The cell that pointed to = and a are atoms. The cell pointed to the list (+ b c) is a dot-pair. How to distinguish a cell and a dot-pair depends on the choice of implementation of the data structure.

To help you to understand this structure a bit more, we will write a program to copy a parse tree.

copy(a)
if( isatom(a) ) return newatom(copyof(a))
else return cons( copy(head(a)), copy(tail(a)) )

where isatom() checks whether a is an atom. newatom() creates a new atom. head() extracts the head field of a cell. tail() extracts the tail field of a cell. cons() is a constructor, it creates a new dot-pair with the head and tail instantiated by the first and second arguments.

Interpreter

virtual machine
traverse a parse tree and execute the operator. The function go() traverses the parse tree.

do_atom(a)
switch typeof(a)
    NUM:
    GLOBAL:
    LOCAL:
    ...

go(e)
if (e == nil) stop
if isatom(e) do_atom(e)
// then e is a list (operator operand*)
a = head(e)
b = tail(e)
switch typeof(a)
    PLUS: go(head(b)) + go(second(b))
    MINUS:
    ...

Machine

stack-based (First In First Out, FIFO)
the main runtime data structure to support function call is "activation record"
activation record stores the state of computation: Instruction pointer, Old activation record, Local variables (registers)

Machine Instructions

S-code is a stack-based instruction set. It is somewhat different from common processor instruction (typify by Intel instruction set). While a common instruction set today is a three-address instruction, S-code is zero-address instruction. The main working storage for S-code is a stack. It is called "evaluation stack" and is comparable to the registers in a processor. A stack has two operations on its data: push and pop. So, it is not necessary to "address" the stack (hence the name "zero-address").

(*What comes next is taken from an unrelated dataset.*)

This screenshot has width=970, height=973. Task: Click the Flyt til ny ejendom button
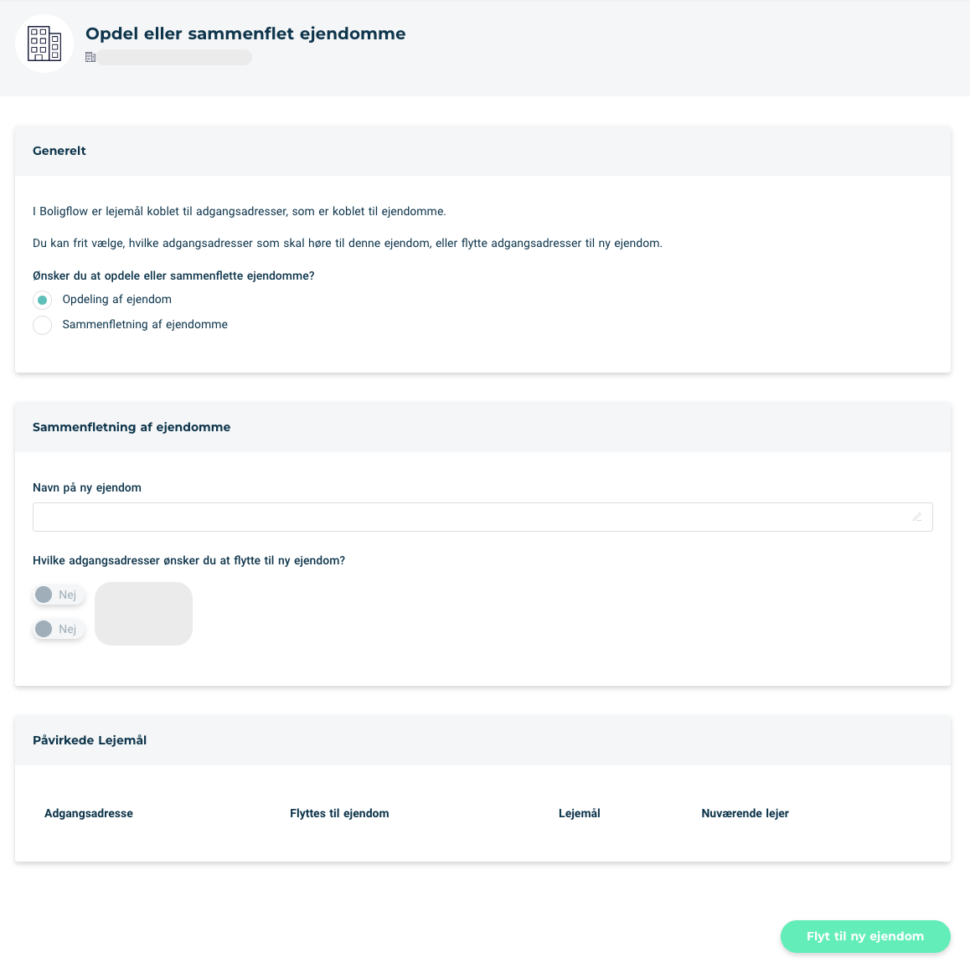tap(865, 936)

For example, to perform an add operation, two arguments are pushed to the stack and the operator "add" is executed. The operator "add" takes two arguments from the stack, adding them and pushes the result back. To store local variables, S-code employs a data structure called "activation record". It is a structure that exists only when a function is called and it is deleted when a function is terminated (that is why it is a "local" data). An evaluation stack is "global", it exists from the beginning of the execution of a program until the program terminates.

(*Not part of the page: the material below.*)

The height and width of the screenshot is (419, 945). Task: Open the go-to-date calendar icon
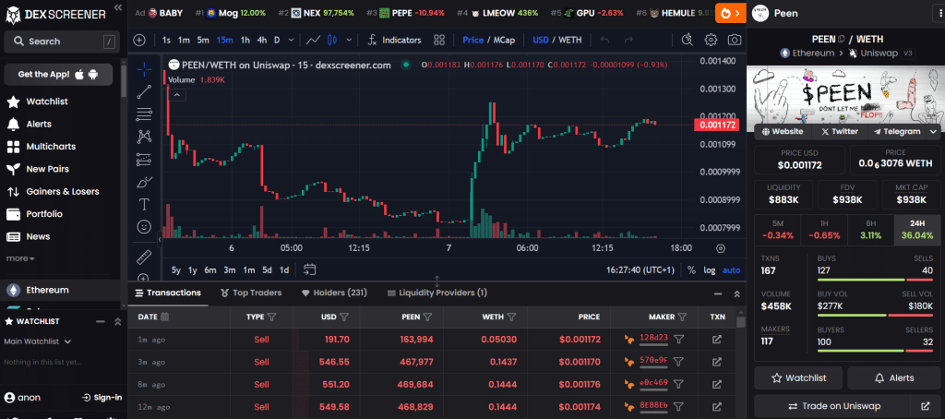pos(310,269)
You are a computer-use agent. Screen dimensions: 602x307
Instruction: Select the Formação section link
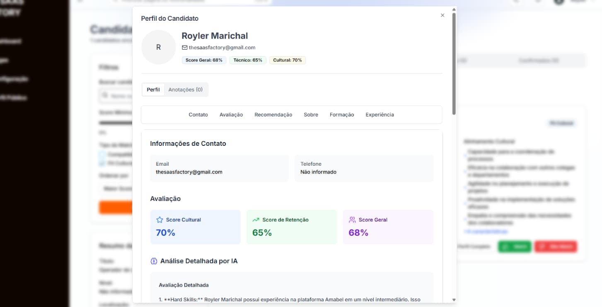pyautogui.click(x=342, y=115)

Read detailed description of S-code here:

S-code

(based on Som v2.0) stack-based, fix 32-bit width

instruction format: argument:24-bit opcode:8-bit

arith: add, sub, mul, div, mod

logic: band, bor, bxor, shl, shr, not,

eq, ne, lt, le, gt, ge

data: ld, st, ldx, stx, lit, get, put

control: call, ret, case, fun, jt, jf, jmp

other: inc, dec, callt, sys

36 instructions

Example

local var a,b,c

RZ : a = b + c
S-code :

get.2
get.3
add
put.1

global var a,b,c

RZ: a = b + c
S-code:

ld.b
ld.c
add
st.a

control: local var a,b,c

RZ: if( a == b ) c = 1 else c = 2

S-code:

get.1
get.2
eq
jf xx
lit.1
put.3
jmp yy
:xx
lit.2
put.3
:yy

function call

RZ:

mysum(a,b){ return a + b;
          }

S-code:

fun.x
get.1
get.2
add
ret.y

RZ: main(){ mysum(3,4); }
S-code:

fun.x
lit.3
lit.4
call.mysum
ret.y

Example of code generation

Source
sum(n, m){
if( n == m ) return m;
else return n + sum( n+1, m);
}

main(){
print(sum(1,10));
}

Parse Tree
(fun main
   (print (call sum 1 10 )))
(fun sum
   (if-else
       (== #1 #2 )
       (return #2 )
       (return (+ #1 (call sum (+ #1 1 )#2 )))))

Machine code
:main
    fun.1
    lit.1
    lit.10
    call.sum
    sys.1
    ret.1
:sum
    fun.1
    get.2
    get.1
    eq
    jf.L18
    get.1
    ret.3
    jmp.L26
:L18
    get.2
    get.2
    lit.1
    add
    get.1
    call.sum
    add
    ret.3
:L26
    ret.3

last update 16 August 2014